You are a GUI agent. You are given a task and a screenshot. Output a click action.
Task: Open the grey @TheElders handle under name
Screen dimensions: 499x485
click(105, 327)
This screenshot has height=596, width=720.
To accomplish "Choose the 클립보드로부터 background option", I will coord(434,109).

...

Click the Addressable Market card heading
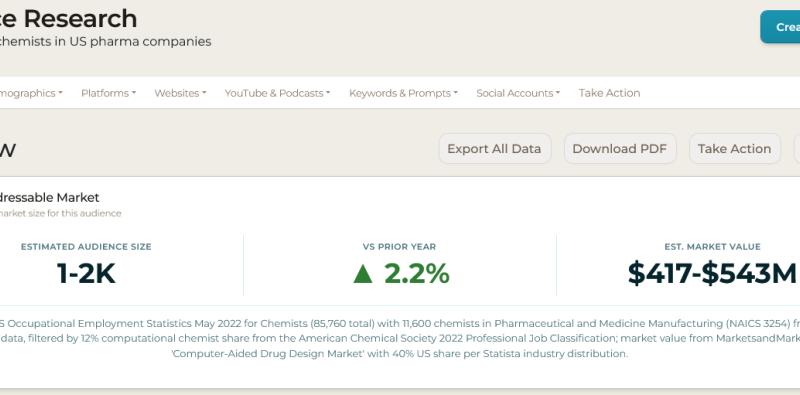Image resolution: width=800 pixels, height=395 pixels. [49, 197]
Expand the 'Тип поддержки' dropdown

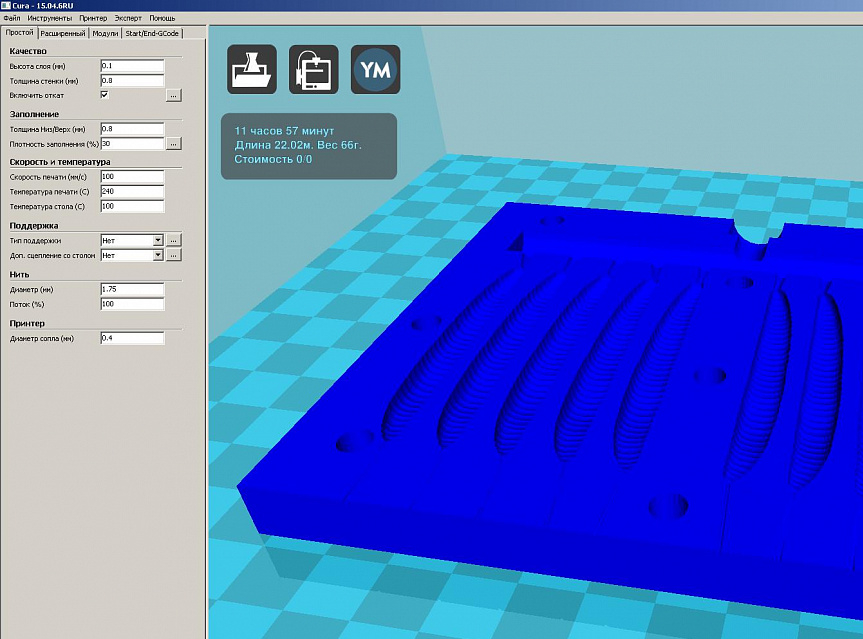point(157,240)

- _Your task_: For the records above, state how many lines contain the word "screenshot". Give only the number.

- _The answer_: 2